Ich würde gern vor diesem Schritt den ein oder anderen Rat von euch einholen, vielleicht ist das Problem ganz einfach gelöst und ich würde damit nur mehr Probleme verursachen. Mir fehlt leider noch die Erfahrung wie ich bei Linux im Fehlerfalle am besten vorgehe.

Beste Grüße und frohe Weihnachten euch allen, vor allem den schnellen Helfern, denn ich würde das gerne heute noch zum Laufen bringen um morgen getrost ein paar Tage in die Berge zu können  !!
LG Andi


----------



## Till (31. Dez. 2013)

die index.php sollte nicht leer sein.

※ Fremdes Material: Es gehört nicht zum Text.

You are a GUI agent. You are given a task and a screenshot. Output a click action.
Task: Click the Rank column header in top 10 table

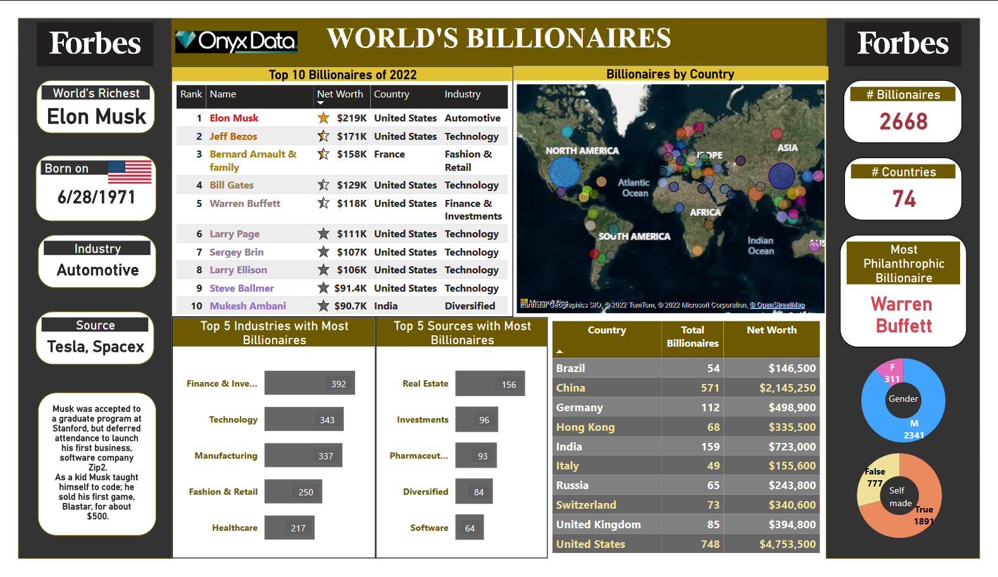coord(190,94)
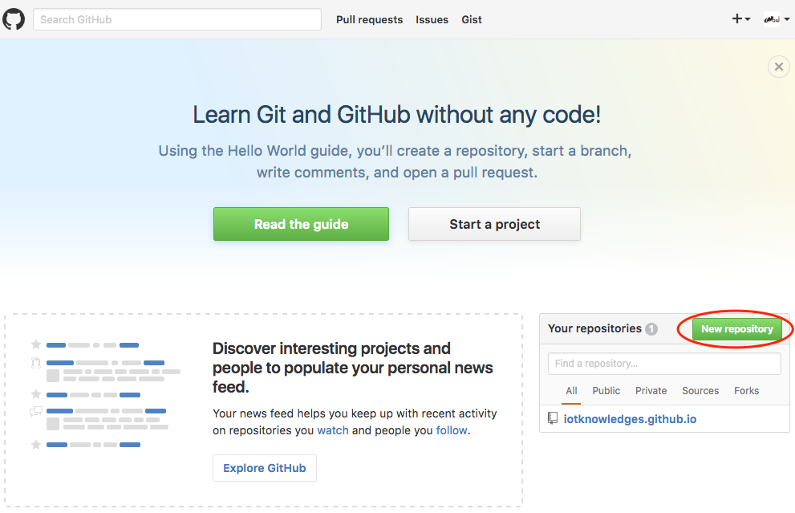Show Private repositories tab

pyautogui.click(x=651, y=391)
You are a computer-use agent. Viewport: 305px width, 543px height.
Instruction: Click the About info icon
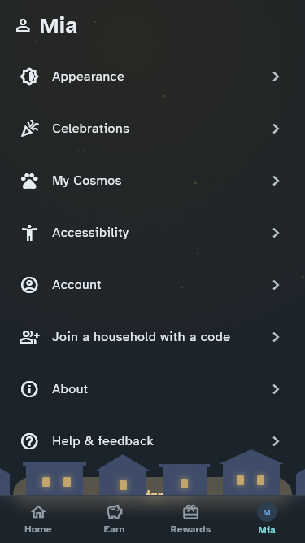point(29,389)
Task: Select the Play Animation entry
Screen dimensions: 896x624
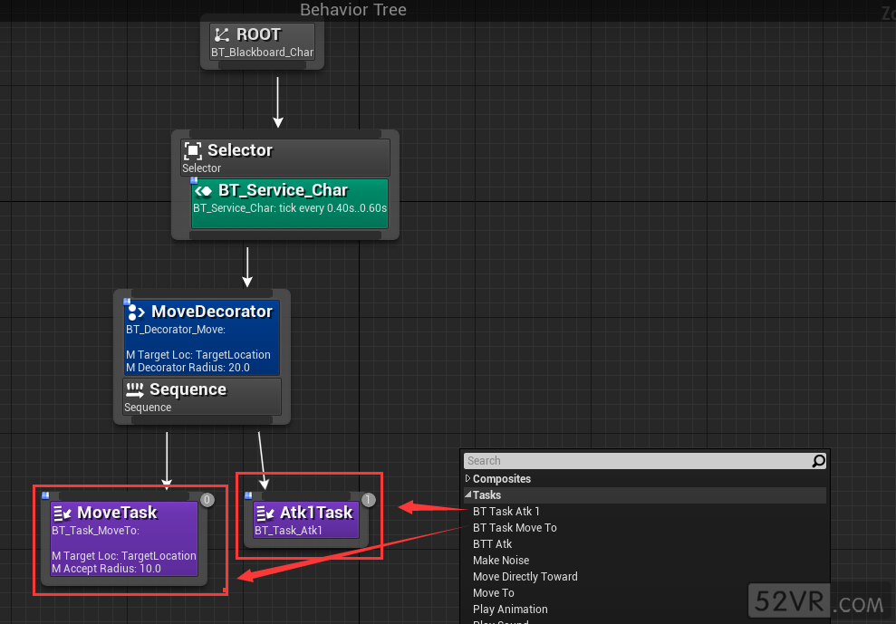Action: 510,610
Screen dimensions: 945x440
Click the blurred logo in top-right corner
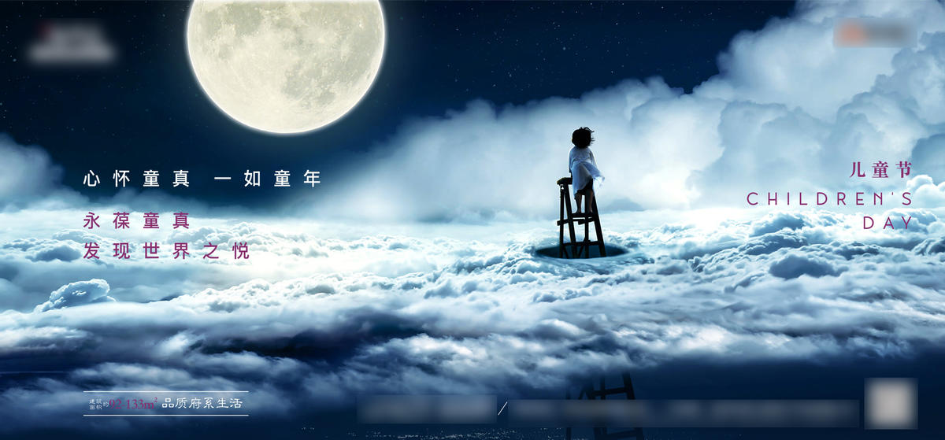(x=874, y=32)
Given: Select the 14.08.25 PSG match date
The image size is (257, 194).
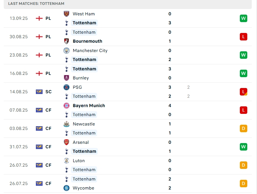Looking at the screenshot, I should [19, 92].
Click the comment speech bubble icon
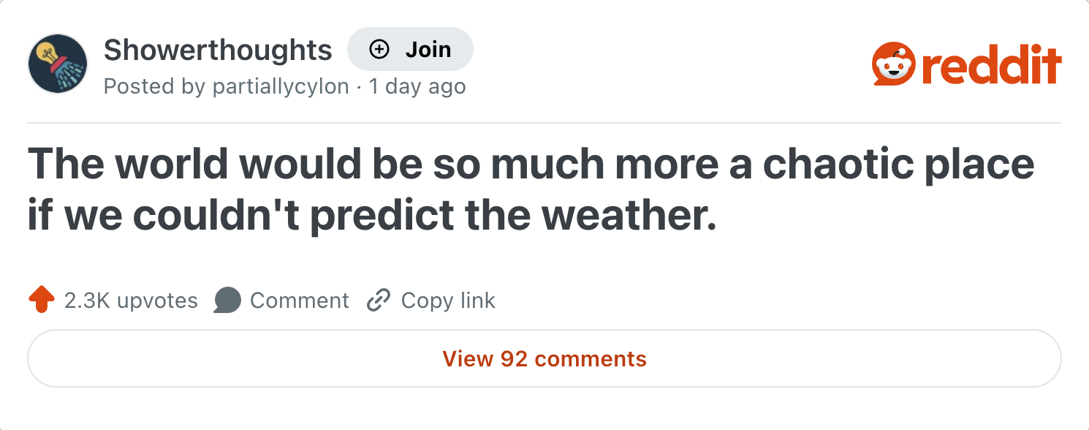 (x=227, y=301)
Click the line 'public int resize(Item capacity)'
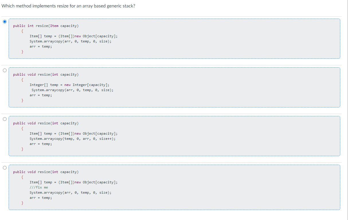Image resolution: width=348 pixels, height=220 pixels. [x=45, y=25]
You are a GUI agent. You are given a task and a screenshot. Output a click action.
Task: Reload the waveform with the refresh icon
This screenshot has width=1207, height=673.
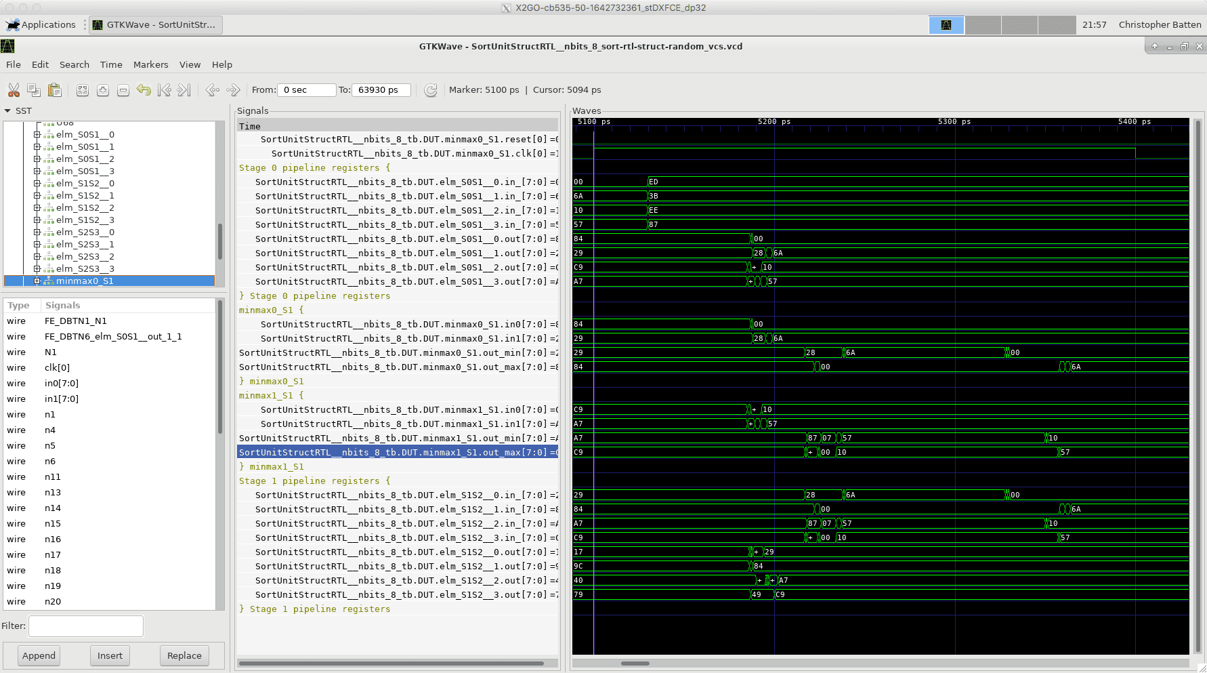coord(431,90)
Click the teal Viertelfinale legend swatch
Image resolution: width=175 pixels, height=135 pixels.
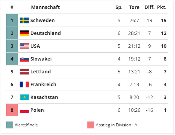pos(10,125)
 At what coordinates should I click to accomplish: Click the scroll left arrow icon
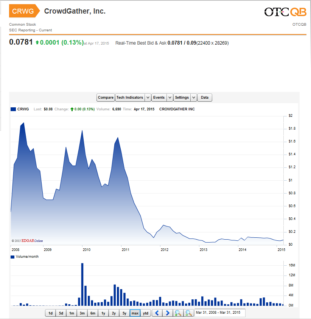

Du kannst mal ein  update durchführen:

cd /tmp
wget http://www.ispconfig.org/downloads/ISPConfig-3-stable.tar.gz
tar xfz ISPConfig-3-stable.tar.gz
cd ispconfig3_install/install/
php -q update.php


----------



## virtualaudio (6. Jan. 2014)

Hi Till, danke vielmals für deine Antwort!!

Leider scheitere ich am nächsten Problem. Ich kann den MySQL Server nicht starten. Das ISPConfig update stört sich natürlich daran, dass MySQL nicht läuft.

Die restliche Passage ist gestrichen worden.